Laurent Dodier, a tribal art dealer in Normandy and SNA member who participates in Parcours des Mondes in Paris each September, identifies another problematic possibility in the wake of the report’s restitution suggestion: “If the pieces are returned to Africa and end up being sold [under a regime change], they could come back onto the market in ten years’ time, unfortunately.”
Despite the market’s upset after the release of the report, the Sotheby’s sale of African and Oceanic art in Paris on 12 December went reasonably well, generating €4.4m.
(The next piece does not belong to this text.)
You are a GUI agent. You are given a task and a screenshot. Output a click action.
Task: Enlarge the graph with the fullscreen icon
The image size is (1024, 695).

The top lot, a Luba Shankadi neck rest from the Democratic Republic of the Congo, fetched €1.75m (with fees, est €1.5-€2.5m); a Bamana head-dress from Mali soared to more than double its estimate when it hammered for €693,000 (with fees) as did a Senufo statue from Ivory Coast that went for €187,000 (with fees).
According to Alexis Maggiar, the European head of African and Oceanic Art at Sotheby’s, because the suggestions in the Savoy-Sarr report have not yet been implemented, “it’s probably too early for collectors, or for any of us, to say [more about its impact]”. He adds that a key determining factor for serious collectors has always been provenance and “as long as our research is diligent and thorough, and collectors feel confident in the provenance we provide, we can only imagine that their desire for great pieces will remain undimmed”.
Meanwhile, Christie’s released a statement in light of the report that supports the aims of its proposals: “The Savoy-Sarr report examines complex and controversial issues surrounding cultural property. Maintaining a responsible market for cultural property is a matter of central importance to Christie’s and we value the role we have played in handling great works of art from throughout the world over the centuries.”
Yet the auctioneer Alexandre Giquello of the Paris auction house Binoche et Giquello, which had a sale of African and Oceanic Art on 14 December, is less forgiving about the implications in Savoy-Sarr’s assessment. “According to the report, colonial France organised systematic plundering in Africa, but that’s historically false,” he says.
Arguing that the French salvaged, purchased or received as bestowals many works of art, and that the word “restitution” has been misapplied, Giquello has written to the culture ministry to request a meeting, separately from the SNA. “I’m looking to sensitise the authorities on a problem far more complex than what’s in the report, which didn’t look into the 100 years of the African art market,” he says. “It’s highly disagreeable to be seen as the villains and have to justify ourselves. There’s a lot of love in all of this and the report is very far away from that.”